In a letter to the Board of War on the following day, Boudinot explained the reasons for his order to Fergusson: “my Agent at Philadelphia purchased or rather agreed for a parcell of Blanketts for the Prisoners, but was obliged to give them up again, on the most peremptory orders from General Howe that he would not suffer it—Several of our unhappy Prisoners have died merely from the want of Blanketts and other Cloathing, and I know not where to get a single Blankett or Suit of Cloaths for their relief—I have wrote in, giving the Enemy Notice, that they will not be suffered to purchase any kind of Provisions with us after the 1st day of February, at least to the westward of Jersey, the reason of this Exception, is the Liberty we have of purchasing Cloaths at New York” (DNA:PCC, item 78). After conferring with Boudinot, the Board of War submitted a report to Congress on 21 Jan. detailing the alleged mistreatment of American prisoners held in New York and Philadelphia, and Congress reacted promptly on the same date, demanding a number of retaliatory measures against British prisoners in American hands (JCC description begins Worthington Chauncey Ford et al., eds. Journals of the Continental Congress, 1774-1789. 34 vols. Washington, D.C., 1904–37. description ends , 10:74–82). See also GW to Horatio Gates, 26 Jan., and GW’s reply to Howe of 30 January.

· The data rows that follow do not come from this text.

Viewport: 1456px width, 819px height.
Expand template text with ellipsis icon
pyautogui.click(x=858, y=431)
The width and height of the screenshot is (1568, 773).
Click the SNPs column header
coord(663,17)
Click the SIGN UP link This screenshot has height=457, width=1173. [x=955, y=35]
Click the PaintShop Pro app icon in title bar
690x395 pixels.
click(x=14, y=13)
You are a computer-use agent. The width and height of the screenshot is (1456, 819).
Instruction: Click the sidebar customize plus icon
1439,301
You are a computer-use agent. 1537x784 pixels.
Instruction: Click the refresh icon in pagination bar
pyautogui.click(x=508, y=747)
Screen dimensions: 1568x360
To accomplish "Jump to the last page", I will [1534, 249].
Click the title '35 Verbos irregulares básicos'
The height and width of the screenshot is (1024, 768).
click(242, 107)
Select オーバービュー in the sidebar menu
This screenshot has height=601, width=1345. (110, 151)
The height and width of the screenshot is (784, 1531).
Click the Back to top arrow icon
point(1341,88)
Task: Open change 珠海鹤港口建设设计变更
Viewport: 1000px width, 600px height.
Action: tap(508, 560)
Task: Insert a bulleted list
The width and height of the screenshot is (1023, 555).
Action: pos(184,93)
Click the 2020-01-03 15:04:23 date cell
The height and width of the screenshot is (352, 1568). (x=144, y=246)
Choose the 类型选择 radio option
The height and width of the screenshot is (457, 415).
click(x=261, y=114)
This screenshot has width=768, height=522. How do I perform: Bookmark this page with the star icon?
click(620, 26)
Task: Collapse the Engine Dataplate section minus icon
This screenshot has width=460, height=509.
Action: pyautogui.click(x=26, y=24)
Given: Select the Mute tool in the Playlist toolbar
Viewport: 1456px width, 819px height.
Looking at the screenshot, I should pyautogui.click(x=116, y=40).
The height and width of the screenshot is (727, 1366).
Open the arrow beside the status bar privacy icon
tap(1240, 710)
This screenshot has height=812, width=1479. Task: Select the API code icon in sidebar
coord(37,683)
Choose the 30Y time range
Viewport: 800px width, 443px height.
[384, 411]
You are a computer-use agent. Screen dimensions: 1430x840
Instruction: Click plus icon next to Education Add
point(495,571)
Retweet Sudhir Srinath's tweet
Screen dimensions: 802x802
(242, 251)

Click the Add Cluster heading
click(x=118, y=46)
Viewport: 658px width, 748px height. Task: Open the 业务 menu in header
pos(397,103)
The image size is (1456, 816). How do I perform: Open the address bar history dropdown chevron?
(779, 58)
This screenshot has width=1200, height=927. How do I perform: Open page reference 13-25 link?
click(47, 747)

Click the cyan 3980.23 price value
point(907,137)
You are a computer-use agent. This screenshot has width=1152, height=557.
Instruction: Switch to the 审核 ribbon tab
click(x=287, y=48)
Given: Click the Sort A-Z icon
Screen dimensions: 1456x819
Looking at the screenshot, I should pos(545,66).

2. The enclosed sheet, dated 19 Jan. at Philadelphia, reads: “Quantity of Provisions issued to one Man r Week at two Thirds Allowance according to the victualling Regulations agreeable to which the Prisoners in Philadelphia are victualled. of all Species[:] 4 [lb.] 10⅔ [oz.] Bread[,] 2 [lb.] 10⅔ [oz.] Pork[,] 2 Pints Pease[,] 4 Ounces Butter[,] 5⅓ Ounces Oatmeal[;] or without the smaller Species[:] 4 [lb.] 10⅔ [oz.] Bread[,] 3 [lb.] 8 [oz.] Pork” (DLC:GW).